The smoker who quit and the cyclist who didn’t2 min read
Manipal: Techtatva, the official technical fest of Manipal Institute of Technology (MIT), culminated just as The Manipal Conclave, kick-started with its first session at the Central Library auditorium, MIT. The first speaker Ganesh Nayak enthralled the audience with his awe-inspiring tale of cycling from Srinagar to Manipal via Nepal.
Tickets for Manipal Conclave were unsurprisingly sold out. Ganesh Nayak, an alumnus of MIT, talked about quitting smoking and getting on the bike instead. “When I got onto a bicycle, I couldn’t ride till the end of the street. In four months, not only did I quit smoking, I could climb every hill in Manipal,” he said during his address, as he narrated the story of his bicycle ride to the Himalayas. “I kept thinking how this could get bigger. And the Himalayas were calling.”
The presentation included entertaining stories of the different kinds of people he met along the way.
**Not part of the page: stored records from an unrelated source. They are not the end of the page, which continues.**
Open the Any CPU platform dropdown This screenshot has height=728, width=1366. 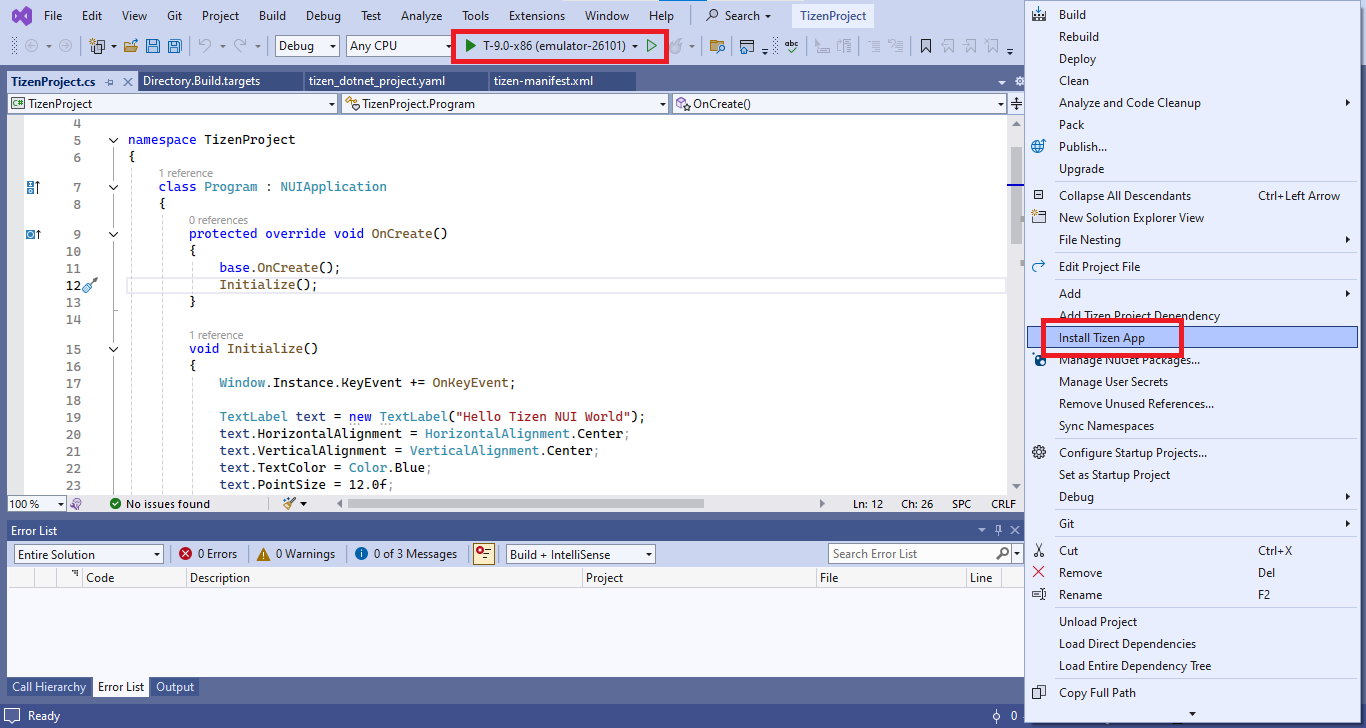399,46
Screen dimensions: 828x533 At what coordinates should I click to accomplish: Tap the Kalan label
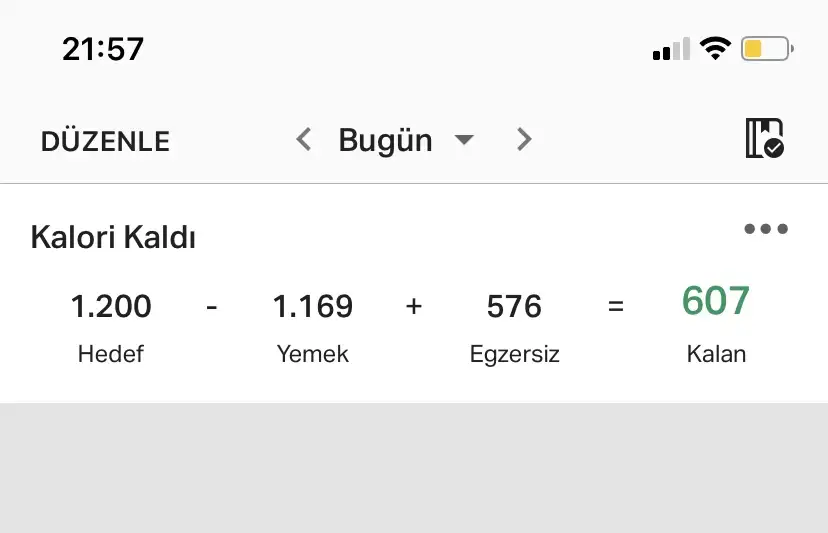click(x=716, y=354)
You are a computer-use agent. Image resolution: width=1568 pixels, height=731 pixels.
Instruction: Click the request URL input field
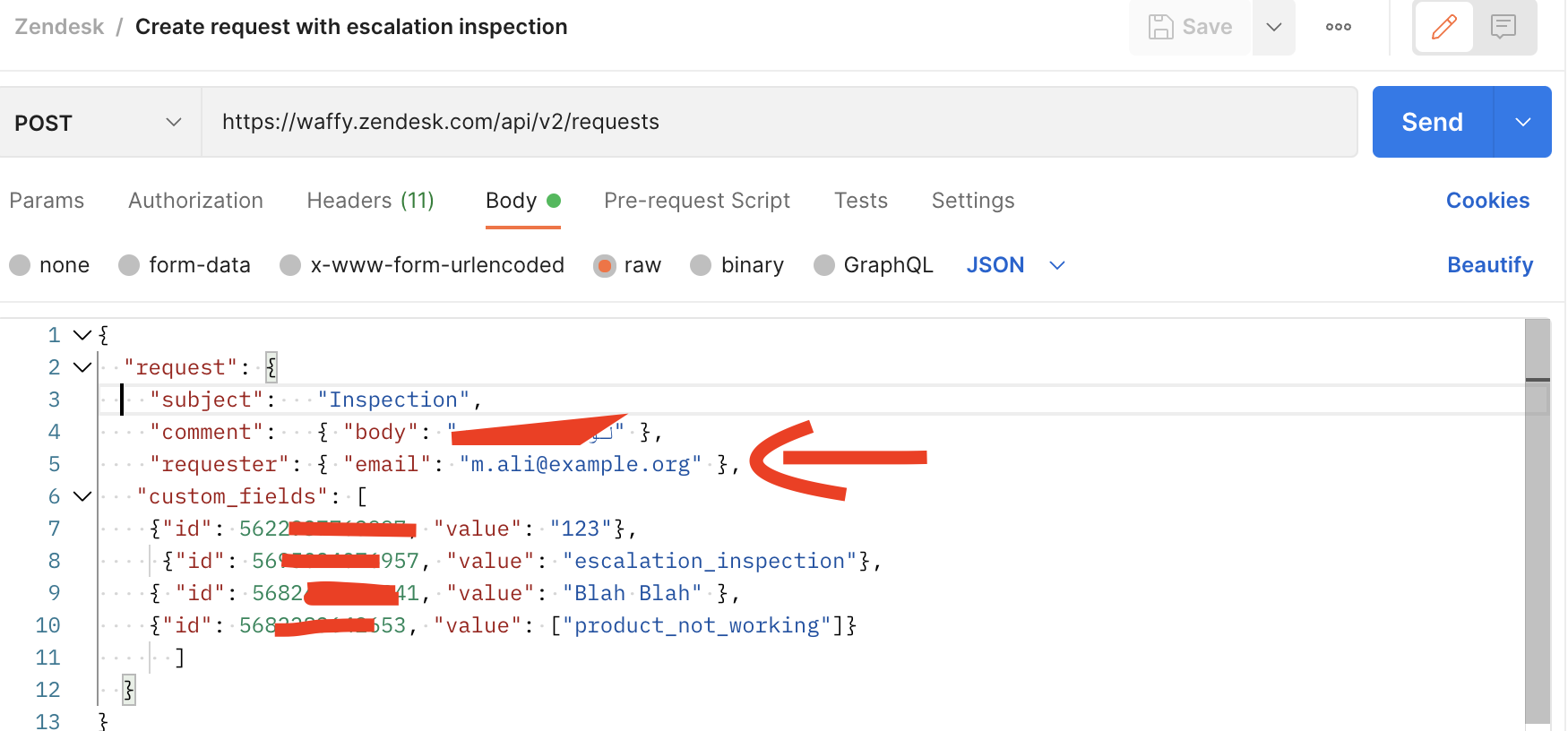point(778,122)
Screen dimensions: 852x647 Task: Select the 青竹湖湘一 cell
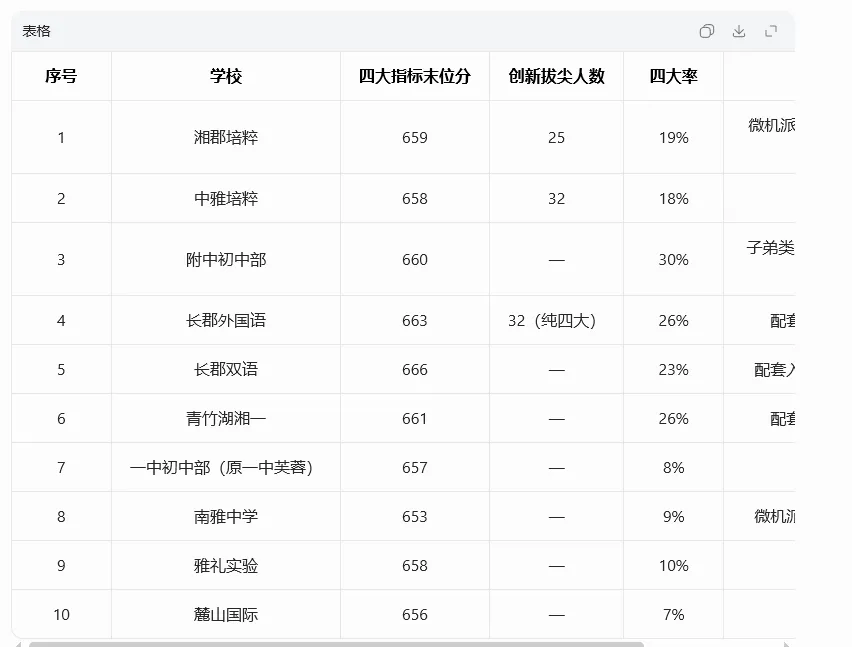[x=226, y=418]
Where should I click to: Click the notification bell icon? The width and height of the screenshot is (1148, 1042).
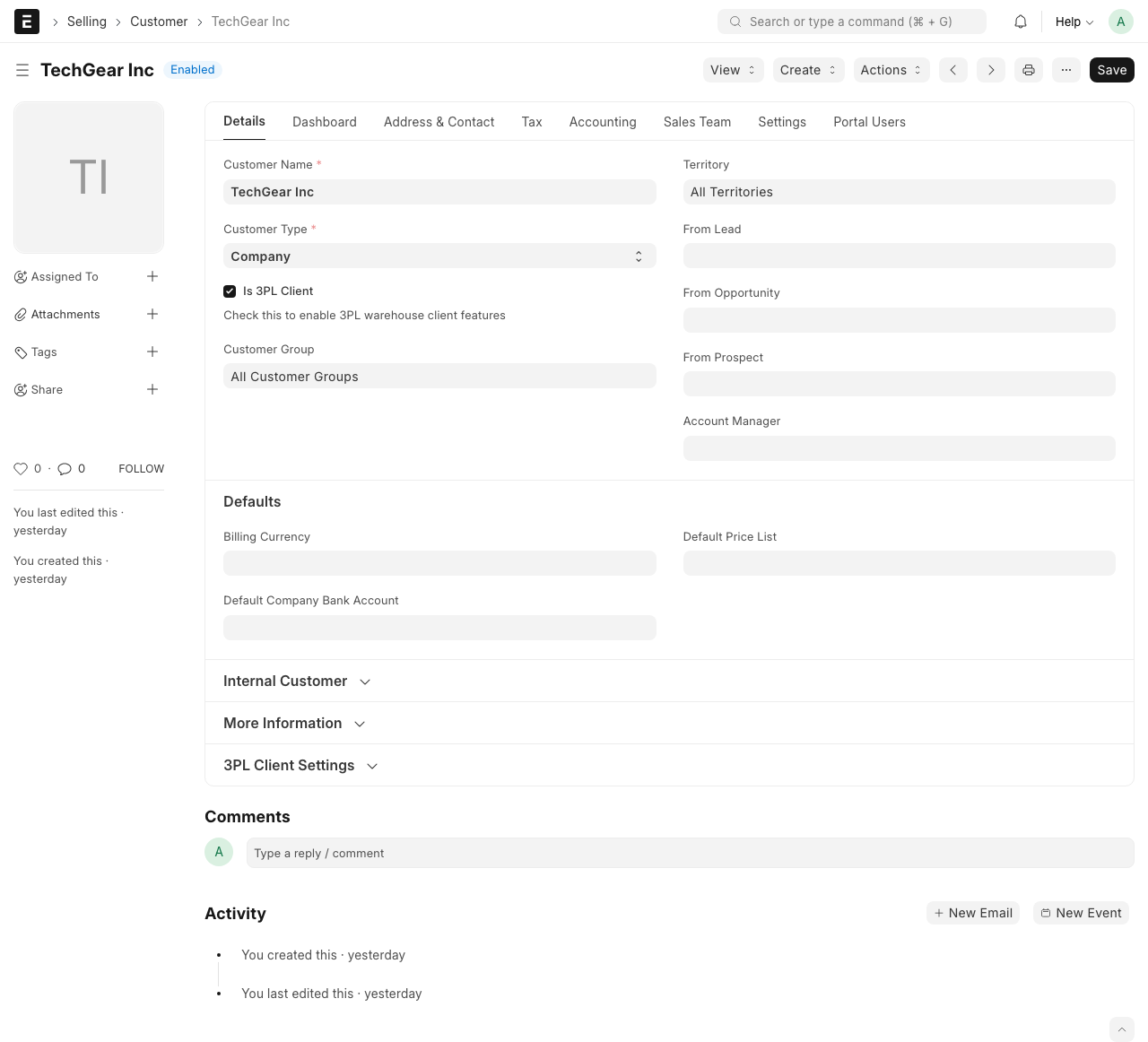(x=1020, y=21)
From a mountain watcher to a Babaji to a 65-year old cycling enthusiast, Ganesh Nayak’s eight months in the open was captured in just over an hour.
The conclave also saw a presentation by the founders of The Rural India Project (TRIP), an initiative by the students of School of Communication followed by a discussion among speakers from the organisations – SolarMobil, Parikshit, Team Manipal Racing and RoboManipal during the student projects session moderated by Aritra Shome.
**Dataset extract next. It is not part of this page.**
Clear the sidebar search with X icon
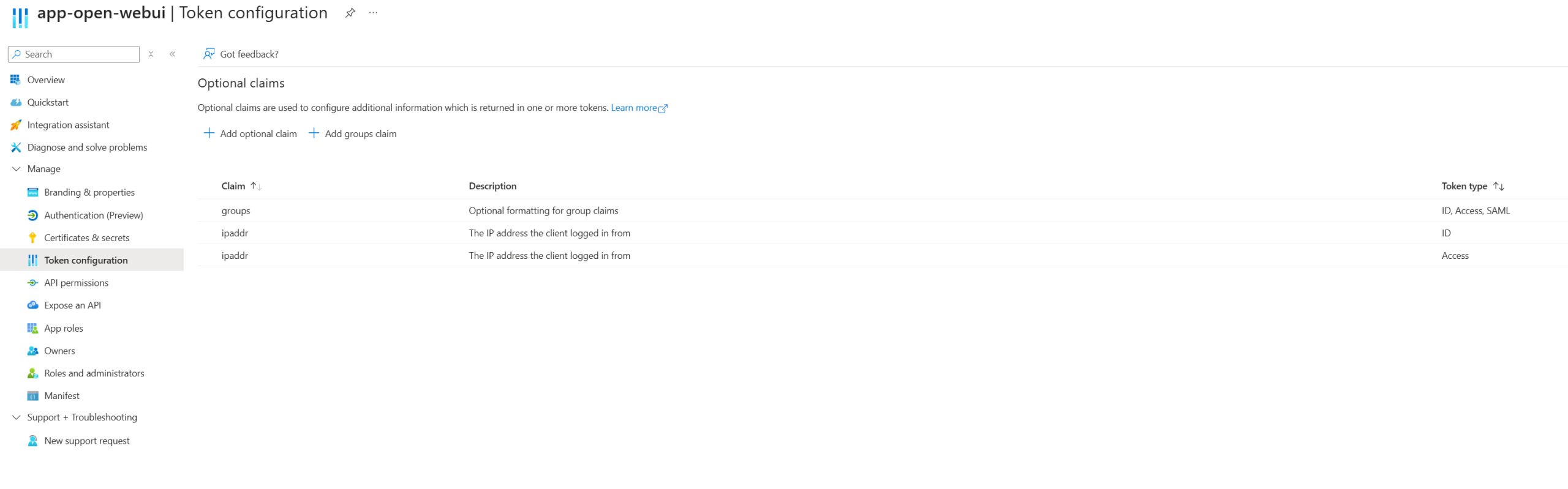The image size is (1568, 489). pos(151,54)
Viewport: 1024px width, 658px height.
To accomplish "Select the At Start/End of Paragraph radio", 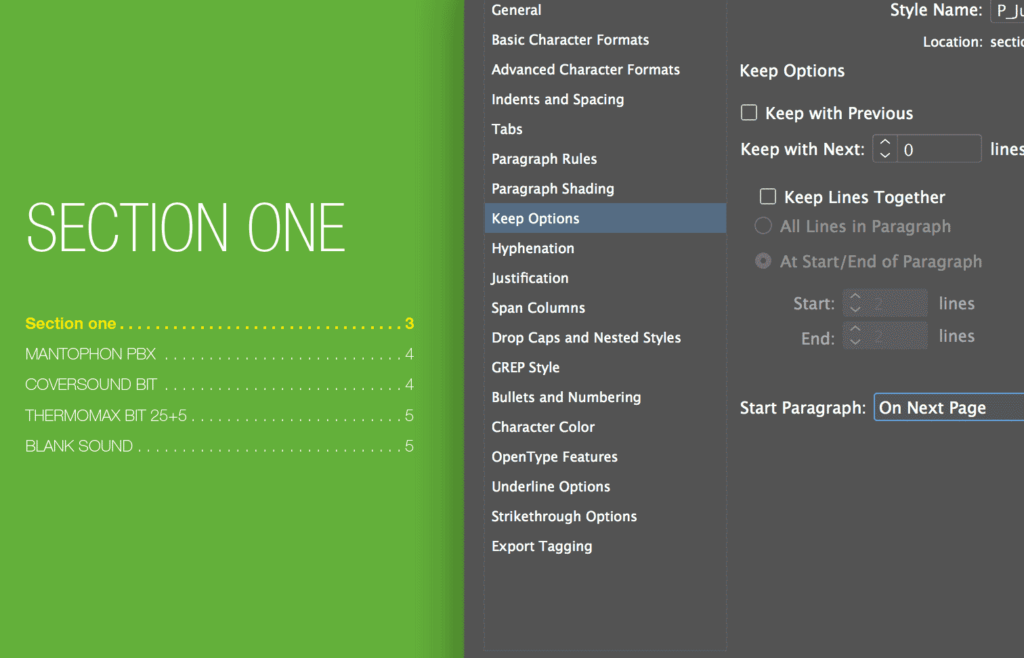I will [762, 261].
Meanwhile, all other events of TechTatva came to a close. Akash Verma, the convenor of the fest and a fourth year student at MIT, commented on this saying, “This TechTatva has left me with mixed emotions. On one hand I am so glad that as convenors, Rumy and I, have managed to improve the participation and quality of events, setting the bar for future organizing committees. On the other hand I am extremely heartbroken that after seven fests, this journey has come to an end.”
The fest this year has also seen a great improvement since last year. “This Tech Tatva saw the highest participation. I think we’ve managed to achieve what we aimed to do: make Tech Tatva’15 the best that MIT has ever witnessed,” said Rumy Sinha, another convenor of the fest. “Tech Tatva has been expanding more and more nationally. There were around 150-200 outstation participants this year which is quite a large number,” Abhishek Mahapatra, organizer for Vedanth 5.0.